I spent last week at the annual Intel International Science and Engineering Fair (ISEF) in Phoenix, Ariz. There were over 1,800 students from around the world competing for top honors. I was there with the two finalists from the Mercer Science and Engineering Fair. Sonja Michaluk earned a 4th Place award in Earth and Environmental Sciences.
I got to check out the projects at the open house on Thursday and was as impressed as ever before. The projects were varied and sophisticated, with most doing grad-school-quality projects. I will be highlighting more in the future, but here are two along with the top winners.
The team of Iam Langleben and Liana Martins-Medina presented their project entitled The Fifth Sense, A Novel Aid Device for Visually Impaired People, Translating Computer Vision into Surround Sound for Obstacle Detection (SOFT044T) (Fig. 1). They developed their own 3D vision system that generated the data to detect obstacles. This information was then turned into tones presented using a surround-sound system.
1. Iam Langleben and Liana Martins-Medina presented their project entitled “The Fifth Sense, A Novel Aid Device for Visually Impaired People, Translating Computer Vision into Surround Sound for Obstacle Detection” (SOFT044T).
I tried out the system that used a conventional set of headphones driven by the microcontroller-based system. The depth map started with a VGA resolution and was scaled to an 8 × 6 depth map. The challenge they encountered was that surround sound and the human ear does a good job of horizontal dispersion, but not as much in the vertical space. This lets someone easily hear about a tone noting an object in front or two on one side, but not how high it might be.
After a little discussion, we decided that a melodic tone from a low to high note could provide additional vertical information. It sounded, pun intended, like a good idea for future research. However, they asked me to wait while they edited their Python code. In a few minutes, they had the changes made and I was able to easily detect when an object might be down low, up high, or something like a wall via a glissando. That was rather impressive.

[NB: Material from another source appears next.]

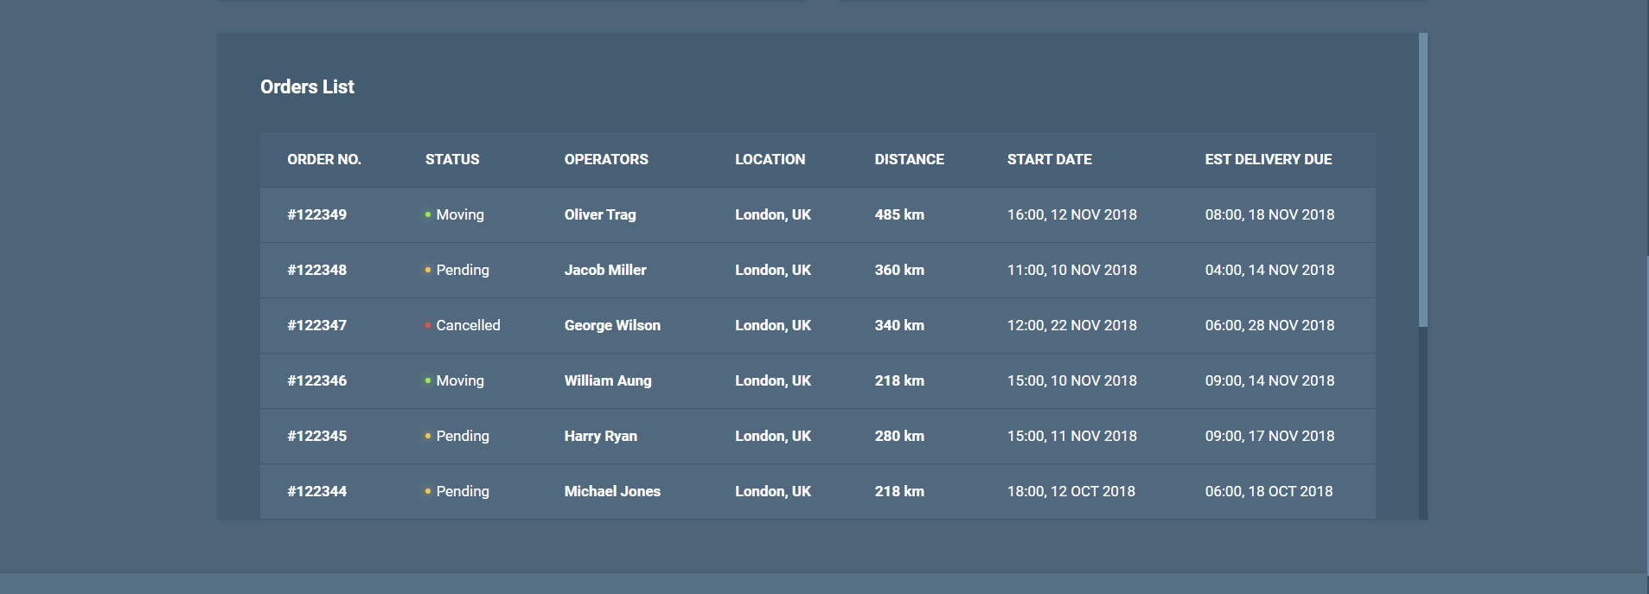
Task: Click the START DATE column header
Action: [1049, 159]
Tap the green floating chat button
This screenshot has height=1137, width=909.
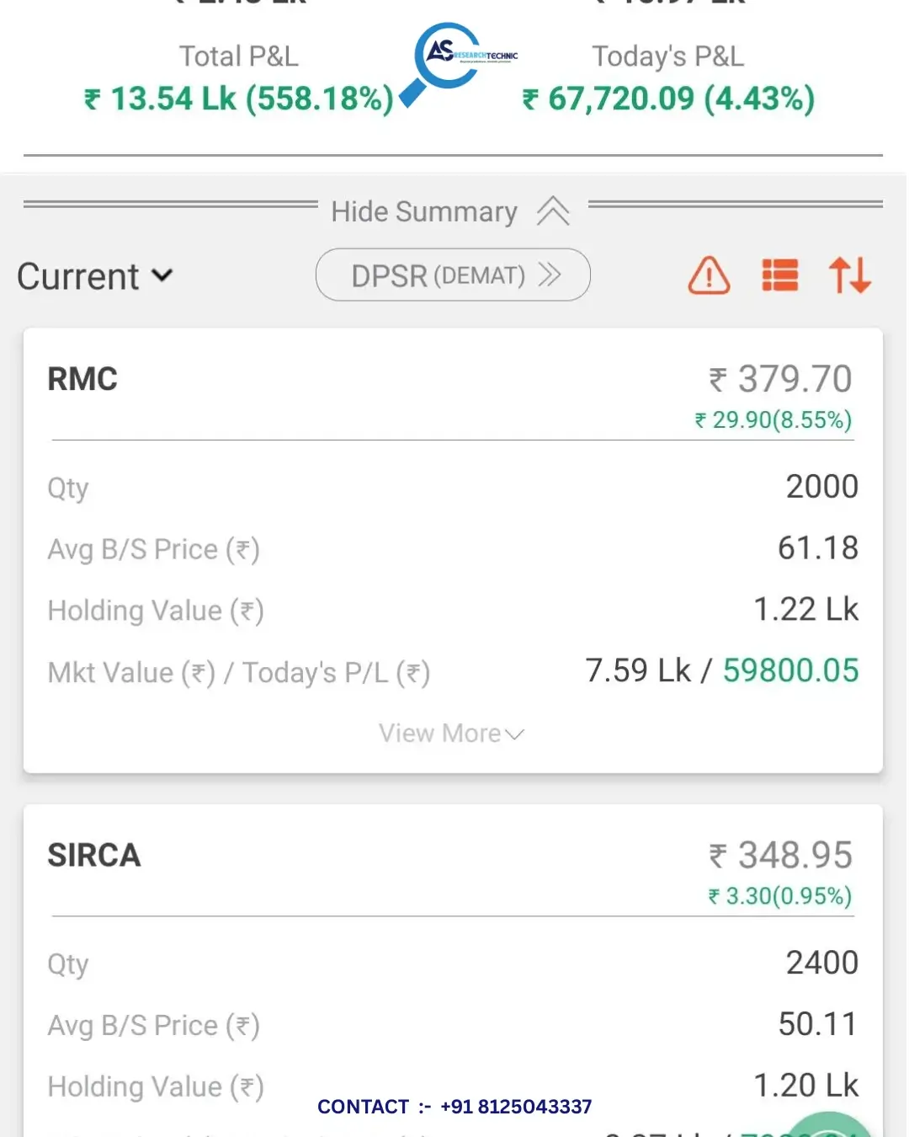[828, 1126]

I also stopped by to chat with Ari Joseph Firester, who attends Hunter College High School in New York, N.Y. His project, WormBot: Mimicking Earthworm Locomotion (ROBO053), was the recipient of the IEEE Foundation Presidents' Scholarship Award of $10,000 (Fig. 2). The modular, flexible robot has retractable claws that move it forward. Ari used pneumatics to power the robot; each module had eight claws. Air pressure also provided feedback in addition to powering the system.
2. Ari Joseph Firester’s “WormBot: Mimicking Earthworm Locomotion” (ROBO053) received the IEEE Foundation Presidents' Scholarship Award of $10,000.
The top awards went to Allison Jia, Krithik Ramesh, and Rachel Seevers (Fig. 3). Krithik Ramesh, of Greenwood Village, Colorado, was awarded the Gordon E. Moore Award for developing a machine-learning technology for orthopedic surgeons. The project helps orthopedic surgeons achieve greater accuracy for screw placement during spinal surgery. The method has the potential to decrease operating time by at least 30 minutes, reducing physical-therapy recovery time by four weeks and minimizing negative side effects associated with traditional medical imaging.
3. The top awards went to Allison Jia, Krithik Ramesh and Rachel Seevers. (C. Ayers Photography/SSP)
Allison Jia of San Jose, Calif., and Rachel Seevers of Lexington, Ky., received the two Intel Foundation Young Scientist Awards. Allison Jia investigated toxic tau protein aggregates that spread in neurons in the human brain and are associated with neurodegenerative diseases such as Alzheimer’s.
Rachel Seevers designed and built a rigid, energy-efficient prototype of an underwater propulsion device that mimics the way jellyfish move through the water. Her project is entitled Bioinspired Submersible Dual Propulsion System: A Novel Approach to Ultra-Efficient Submarine Propulsion Utilizing Starting and Stopping Vortex Rings Mirroring Jellyfish Motion (ENMC025) (Fig. 4).
4. Rachel Seevers’ designed and built a rigid, energy-efficient prototype of an underwater propulsion device that mimics the way jellyfish move through the water. Her project is entitled “Bioinspired Submersible Dual Propulsion System: A Novel Approach to Ultra-Efficient Submarine Propulsion Utilizing Starting and Stopping Vortex Rings Mirroring Jellyfish Motion” (ENMC025).
Shriya Reddy, of Northville, Mich., received the new Craig R. Barrett Award for Innovation. Craig Barrett, former CEO and Chairman of the board at Intel, was on hand to present the award to Shriya. Her project used a noninvasive approach for rapidly diagnosing melanoma lesions.
If you want to see more about the fair, you can check out the Science Fair movie from National Geographic.